Copy out the records that follow, leaving every character as it is.
- - -
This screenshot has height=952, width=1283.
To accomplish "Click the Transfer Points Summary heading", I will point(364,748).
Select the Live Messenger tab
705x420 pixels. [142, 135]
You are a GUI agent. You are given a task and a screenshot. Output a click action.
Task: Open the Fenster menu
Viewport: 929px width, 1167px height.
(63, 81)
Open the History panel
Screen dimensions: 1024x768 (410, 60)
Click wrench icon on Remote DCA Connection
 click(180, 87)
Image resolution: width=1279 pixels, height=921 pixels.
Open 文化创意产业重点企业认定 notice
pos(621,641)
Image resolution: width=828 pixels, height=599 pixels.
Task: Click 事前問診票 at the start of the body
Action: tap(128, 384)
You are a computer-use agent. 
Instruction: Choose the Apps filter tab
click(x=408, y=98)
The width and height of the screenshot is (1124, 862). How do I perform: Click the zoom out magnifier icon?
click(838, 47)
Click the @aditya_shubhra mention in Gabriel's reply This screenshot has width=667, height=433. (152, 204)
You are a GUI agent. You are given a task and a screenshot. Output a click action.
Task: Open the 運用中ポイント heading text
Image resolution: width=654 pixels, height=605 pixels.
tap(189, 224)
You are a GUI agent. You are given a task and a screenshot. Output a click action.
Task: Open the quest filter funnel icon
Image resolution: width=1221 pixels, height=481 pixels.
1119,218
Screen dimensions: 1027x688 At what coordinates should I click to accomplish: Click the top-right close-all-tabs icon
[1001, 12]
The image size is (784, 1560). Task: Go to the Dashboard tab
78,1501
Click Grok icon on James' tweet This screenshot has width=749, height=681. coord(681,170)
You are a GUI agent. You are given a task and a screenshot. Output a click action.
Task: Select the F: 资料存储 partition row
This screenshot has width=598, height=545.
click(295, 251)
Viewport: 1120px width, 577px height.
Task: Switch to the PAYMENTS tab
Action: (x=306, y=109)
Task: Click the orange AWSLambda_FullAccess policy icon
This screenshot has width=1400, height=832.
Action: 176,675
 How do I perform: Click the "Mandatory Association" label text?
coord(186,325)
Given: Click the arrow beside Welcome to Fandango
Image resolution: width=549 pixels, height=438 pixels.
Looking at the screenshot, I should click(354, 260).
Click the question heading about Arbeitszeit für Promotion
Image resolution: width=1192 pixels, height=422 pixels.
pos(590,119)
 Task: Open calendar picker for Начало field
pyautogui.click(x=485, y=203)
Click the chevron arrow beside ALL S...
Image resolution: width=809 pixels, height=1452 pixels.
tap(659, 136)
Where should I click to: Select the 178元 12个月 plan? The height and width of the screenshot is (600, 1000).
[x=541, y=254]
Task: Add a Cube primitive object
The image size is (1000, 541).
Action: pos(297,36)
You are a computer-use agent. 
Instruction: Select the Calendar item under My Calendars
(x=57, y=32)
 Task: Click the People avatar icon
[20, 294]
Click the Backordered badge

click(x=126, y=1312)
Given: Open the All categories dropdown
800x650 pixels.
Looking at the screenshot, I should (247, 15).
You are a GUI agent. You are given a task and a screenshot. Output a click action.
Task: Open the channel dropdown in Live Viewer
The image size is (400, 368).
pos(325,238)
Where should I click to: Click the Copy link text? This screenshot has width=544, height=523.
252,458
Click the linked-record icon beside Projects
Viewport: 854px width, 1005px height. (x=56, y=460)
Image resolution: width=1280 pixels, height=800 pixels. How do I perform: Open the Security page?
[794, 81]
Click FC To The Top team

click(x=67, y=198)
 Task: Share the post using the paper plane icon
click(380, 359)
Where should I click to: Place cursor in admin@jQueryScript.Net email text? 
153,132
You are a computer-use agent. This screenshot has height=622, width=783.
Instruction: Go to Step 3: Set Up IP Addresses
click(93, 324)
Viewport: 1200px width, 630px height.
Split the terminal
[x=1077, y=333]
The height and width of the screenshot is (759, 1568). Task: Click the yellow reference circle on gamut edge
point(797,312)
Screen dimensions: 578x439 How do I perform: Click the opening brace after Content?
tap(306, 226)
- - -
Response for this exercise —
This screenshot has height=952, width=1283.
To accomplish "Click the Transfer Points Summary heading", I will point(364,748).
Select the Live Messenger tab
705x420 pixels. [142, 135]
You are a GUI agent. You are given a task and a screenshot. Output a click action.
Task: Open the Fenster menu
Viewport: 929px width, 1167px height.
(63, 81)
Open the History panel
Screen dimensions: 1024x768 (410, 60)
Click wrench icon on Remote DCA Connection
 click(180, 87)
Image resolution: width=1279 pixels, height=921 pixels.
Open 文化创意产业重点企业认定 notice
pos(621,641)
Image resolution: width=828 pixels, height=599 pixels.
Task: Click 事前問診票 at the start of the body
Action: tap(128, 384)
You are a computer-use agent. 
Instruction: Choose the Apps filter tab
click(x=408, y=98)
The width and height of the screenshot is (1124, 862). How do I perform: Click the zoom out magnifier icon?
click(838, 47)
Click the @aditya_shubhra mention in Gabriel's reply This screenshot has width=667, height=433. (152, 204)
You are a GUI agent. You are given a task and a screenshot. Output a click action.
Task: Open the 運用中ポイント heading text
Image resolution: width=654 pixels, height=605 pixels.
tap(189, 224)
You are a GUI agent. You are given a task and a screenshot. Output a click action.
Task: Open the quest filter funnel icon
Image resolution: width=1221 pixels, height=481 pixels.
1119,218
Screen dimensions: 1027x688 At what coordinates should I click to accomplish: Click the top-right close-all-tabs icon
[1001, 12]
The image size is (784, 1560). Task: Go to the Dashboard tab
78,1501
Click Grok icon on James' tweet This screenshot has width=749, height=681. coord(681,170)
You are a GUI agent. You are given a task and a screenshot. Output a click action.
Task: Select the F: 资料存储 partition row
This screenshot has width=598, height=545.
click(295, 251)
Viewport: 1120px width, 577px height.
Task: Switch to the PAYMENTS tab
Action: (x=306, y=109)
Task: Click the orange AWSLambda_FullAccess policy icon
This screenshot has width=1400, height=832.
Action: 176,675
 How do I perform: Click the "Mandatory Association" label text?
coord(186,325)
Given: Click the arrow beside Welcome to Fandango
Image resolution: width=549 pixels, height=438 pixels.
Looking at the screenshot, I should click(354, 260).
Click the question heading about Arbeitszeit für Promotion
Image resolution: width=1192 pixels, height=422 pixels.
pos(590,119)
 Task: Open calendar picker for Начало field
pyautogui.click(x=485, y=203)
Click the chevron arrow beside ALL S...
Image resolution: width=809 pixels, height=1452 pixels.
tap(659, 136)
Where should I click to: Select the 178元 12个月 plan? The height and width of the screenshot is (600, 1000).
[x=541, y=254]
Task: Add a Cube primitive object
The image size is (1000, 541).
Action: pos(297,36)
You are a computer-use agent. 
Instruction: Select the Calendar item under My Calendars
(x=57, y=32)
 Task: Click the People avatar icon
[20, 294]
Click the Backordered badge

click(x=126, y=1312)
Given: Open the All categories dropdown
800x650 pixels.
Looking at the screenshot, I should (247, 15).
You are a GUI agent. You are given a task and a screenshot. Output a click action.
Task: Open the channel dropdown in Live Viewer
The image size is (400, 368).
pos(325,238)
Where should I click to: Click the Copy link text? This screenshot has width=544, height=523.
252,458
Click the linked-record icon beside Projects
Viewport: 854px width, 1005px height. (x=56, y=460)
Image resolution: width=1280 pixels, height=800 pixels. How do I perform: Open the Security page?
[794, 81]
Click FC To The Top team

click(x=67, y=198)
 Task: Share the post using the paper plane icon
click(380, 359)
Where should I click to: Place cursor in admin@jQueryScript.Net email text? 
153,132
You are a computer-use agent. This screenshot has height=622, width=783.
Instruction: Go to Step 3: Set Up IP Addresses
click(93, 324)
Viewport: 1200px width, 630px height.
Split the terminal
[x=1077, y=333]
The height and width of the screenshot is (759, 1568). Task: Click the yellow reference circle on gamut edge
point(797,312)
Screen dimensions: 578x439 How do I perform: Click the opening brace after Content?
tap(306, 226)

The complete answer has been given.